(Collected data)
━━━━━━━━━━━━━━━━━━━━

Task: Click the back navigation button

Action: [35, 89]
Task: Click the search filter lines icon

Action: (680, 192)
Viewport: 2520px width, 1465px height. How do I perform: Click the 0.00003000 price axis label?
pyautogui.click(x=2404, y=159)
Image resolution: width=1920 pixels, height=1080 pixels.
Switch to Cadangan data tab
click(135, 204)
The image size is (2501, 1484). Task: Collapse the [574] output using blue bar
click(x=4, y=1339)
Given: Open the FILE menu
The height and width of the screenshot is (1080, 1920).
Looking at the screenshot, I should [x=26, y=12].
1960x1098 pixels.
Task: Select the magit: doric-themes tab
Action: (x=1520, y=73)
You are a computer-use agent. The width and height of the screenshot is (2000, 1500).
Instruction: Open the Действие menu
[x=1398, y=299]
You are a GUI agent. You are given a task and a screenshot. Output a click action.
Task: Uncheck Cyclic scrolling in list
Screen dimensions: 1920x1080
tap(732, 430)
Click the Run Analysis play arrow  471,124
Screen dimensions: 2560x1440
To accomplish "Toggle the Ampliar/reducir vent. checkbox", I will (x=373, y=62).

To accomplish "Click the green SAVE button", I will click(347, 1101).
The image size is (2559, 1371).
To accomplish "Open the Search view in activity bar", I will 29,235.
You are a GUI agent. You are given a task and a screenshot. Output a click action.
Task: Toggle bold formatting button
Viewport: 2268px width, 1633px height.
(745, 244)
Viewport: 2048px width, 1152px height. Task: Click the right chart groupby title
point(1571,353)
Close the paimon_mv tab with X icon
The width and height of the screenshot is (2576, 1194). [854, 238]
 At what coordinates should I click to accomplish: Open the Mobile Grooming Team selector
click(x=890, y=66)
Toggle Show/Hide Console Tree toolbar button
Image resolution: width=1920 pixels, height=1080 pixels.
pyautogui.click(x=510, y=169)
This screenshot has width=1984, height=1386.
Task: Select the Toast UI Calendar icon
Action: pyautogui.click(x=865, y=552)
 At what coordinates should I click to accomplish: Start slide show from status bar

━━━━━━━━━━━━━━━━━━━━

[What the exercise asks]
Reproduce the lines of the entries above from the one with "At what coordinates should I click to accomplish: Open" to the one with "Toggle Show/Hide Console Tree toolbar button", both included, exactly and without any other line.

[Task response]
 At what coordinates should I click to accomplish: Open the Mobile Grooming Team selector
click(x=890, y=66)
Toggle Show/Hide Console Tree toolbar button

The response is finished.